Diesen »sächsischen Ratschlag« machten nach längeren Verhandlungen die andern evangelischen Stände zu ihrem Kollektivbekenntnis. Ihre Unterschrift gaben außer dem Kurfürsten Markgraf Georg von Ansbach, Herzog Ernst von Braunschweig-Lüneburg, Landgraf Philipp von Hessen, Fürst Wolfgang von Anhalt (das lateinische Exemplar wurde wohl auch vom Kurprinzen Johann Friedrich und Herzog Franz von Braunschweig-Lüneburg unterschrieben), sowie die Städte Nürnberg und Reutlingen, zu denen im Verlauf des Reichstags Weißenburg (in Franken), Heilbronn, Kempten und Windsheim hinzutraten. Die vier oberdeutschen Städte Straßburg, Konstanz, Memmingen und Lindau verweigerten wegen der in der Augsburgischen Konfession enthaltenen lutherischen Abendmahlslehre ihre Unterschrift und ließen durch die Straßburger Theologen Bucer und Capito eine aus 23 Artikeln bestehende, in der Polemik gegen römische Lehre und Praxis schärfere, das Schriftprinzip stärker betonende Bekenntnisschrift (sogen. Confessio Tetrapolitana, Vierstädtebekenntnis) ausarbeiten. Am Nachmittag des 25. Juni 1530 wurde im Saale des Bischofshofes der deutsche Text der Augsburgischen Konfession vor dem Kaiser durch den sächsischen Kanzler Beier verlesen. Das deutsche und das lateinische Exemplar wurden dem Kaiser übergeben. Das lateinische ist später erst nach Brüssel, dann nach Spanien gewandert und dort vernichtet worden; das deutsche kam in das Mainzer Archiv und ist verschollen. Die Tetrapolitana kam nur im Ausschuß der katholischen Fürsten zur Verlesung.

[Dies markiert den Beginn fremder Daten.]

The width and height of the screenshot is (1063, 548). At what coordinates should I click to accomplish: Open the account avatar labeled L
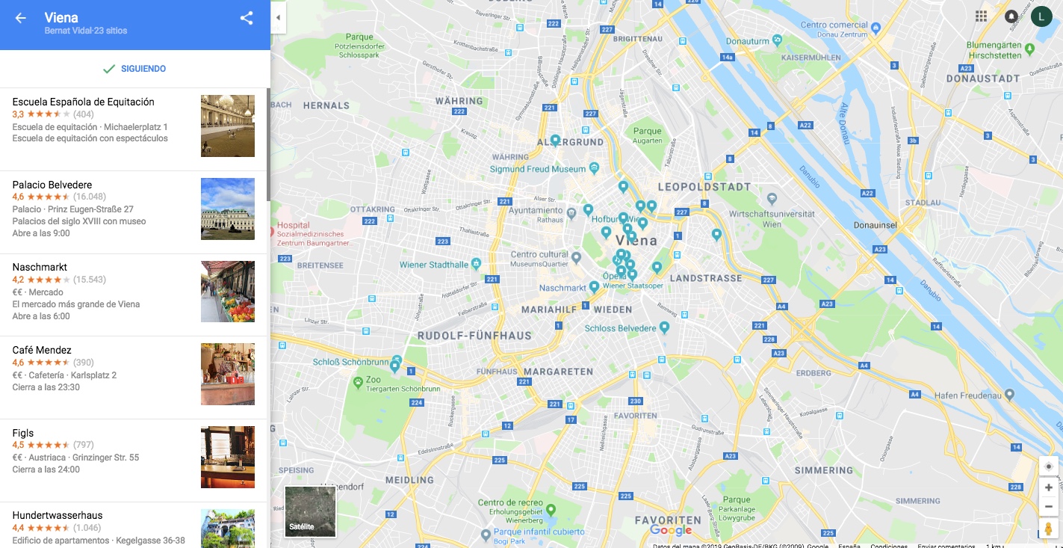coord(1041,16)
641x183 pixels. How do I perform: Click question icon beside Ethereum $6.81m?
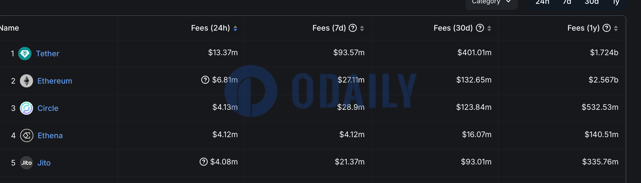pos(205,80)
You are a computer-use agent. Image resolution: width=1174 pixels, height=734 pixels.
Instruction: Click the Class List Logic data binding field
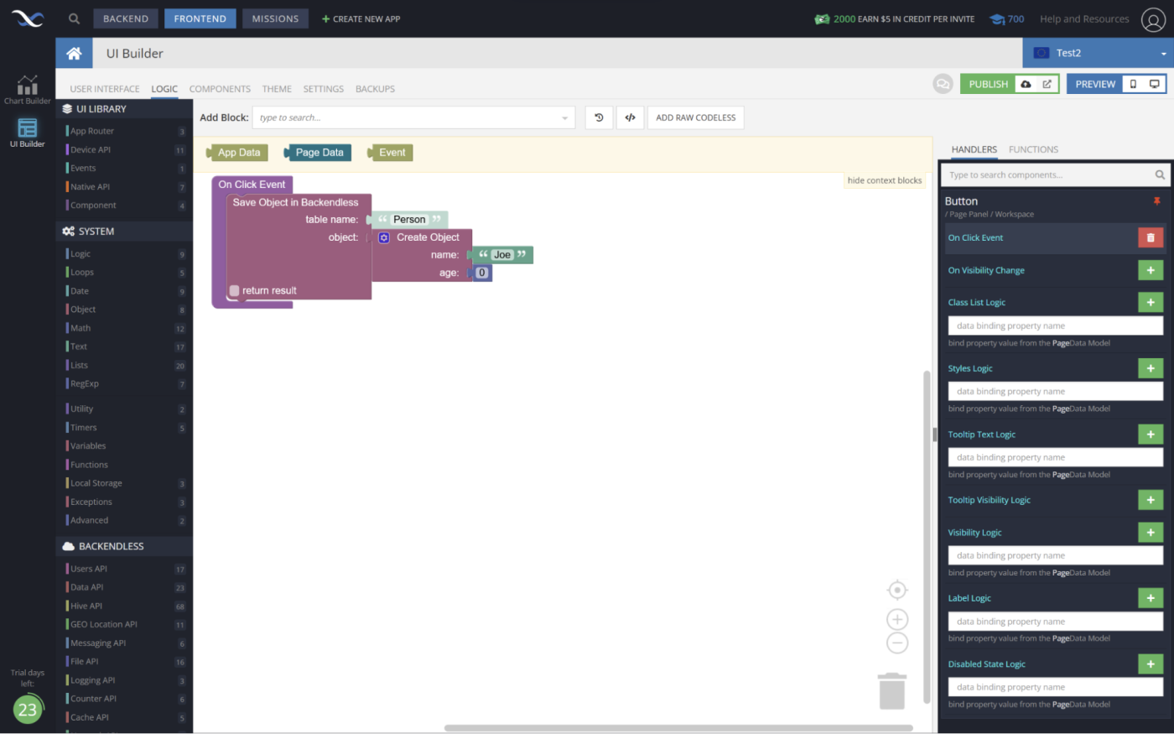coord(1054,325)
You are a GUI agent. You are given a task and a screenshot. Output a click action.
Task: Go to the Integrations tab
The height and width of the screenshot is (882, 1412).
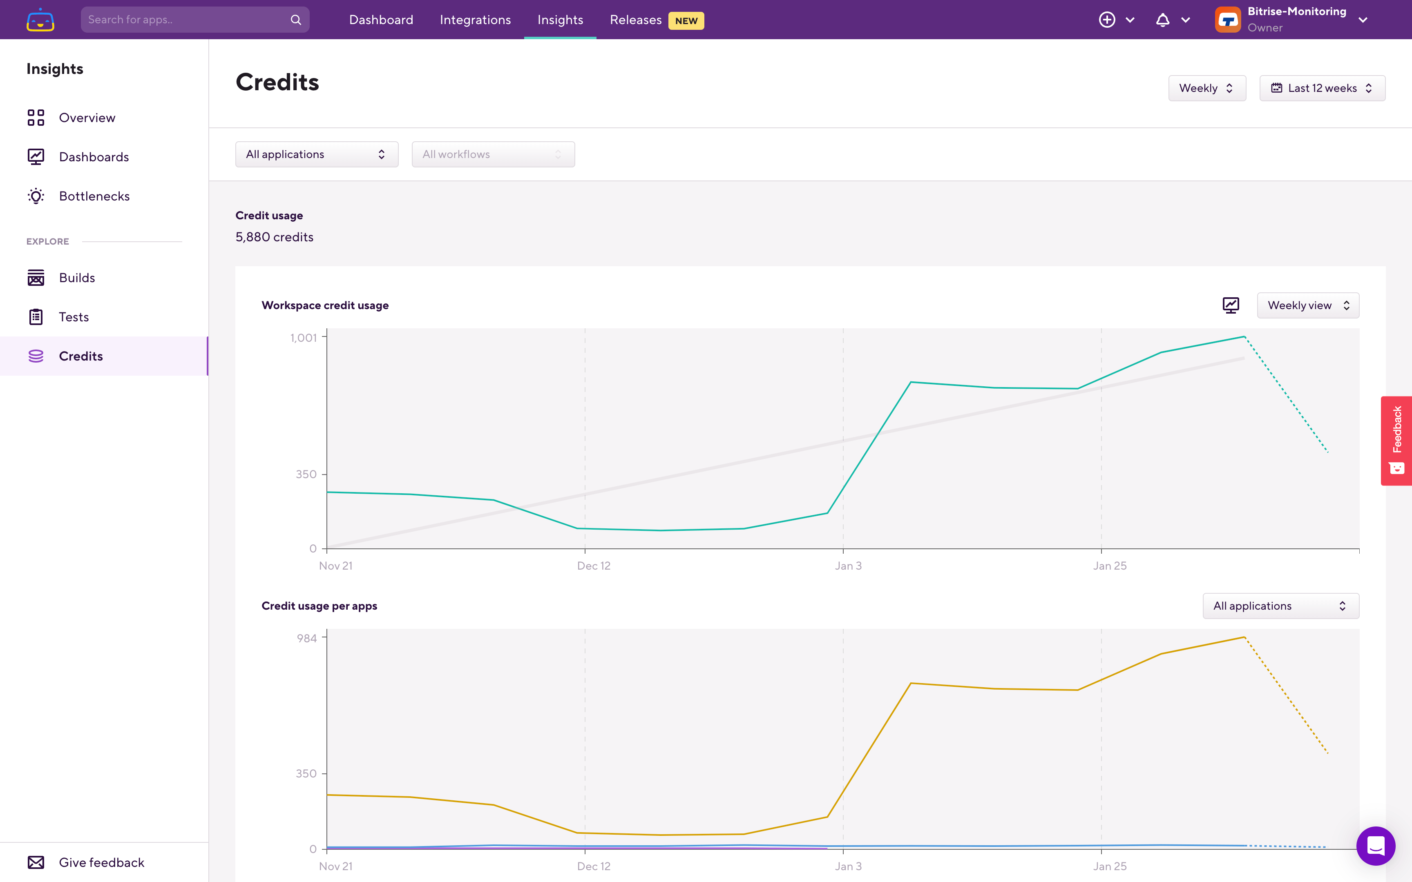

Auf den Rat der katholischen Stände hatte der Kaiser inzwischen eine Anzahl katholischer Theologen, darunter Eck, Faber, Cochläus und Wimpina, mit einer Widerlegung der Konfession beauftragt. Die ihm 12. Juli lateinisch und deutsch eingereichte Arbeit (sogen. Confutatio) war so schroff gehalten, daß sie das Bestreben, die Protestierenden in möglichst milder Form der Kirche wieder zuzuführen, nur geschädigt haben würde. Vielfach umgestaltet und immer wieder gemildert gelangte sie 3. Aug. zur öffentlichen Verlesung, wurde aber den evangelischen Ständen nicht ausgehändigt. Als Antwort auf die Konfutation verfaßte Melanchthon die unter dem Namen der Apologie der Augsburgischen Konfession (s. d.) bekannte Rechtfertigungsschrift. Auch dem Vierstädtebekenntnis setzten die katholischen Theologen auf Befehl des Kaisers eine Konfutation entgegen, die erst 25. Okt. zur Verlesung kam.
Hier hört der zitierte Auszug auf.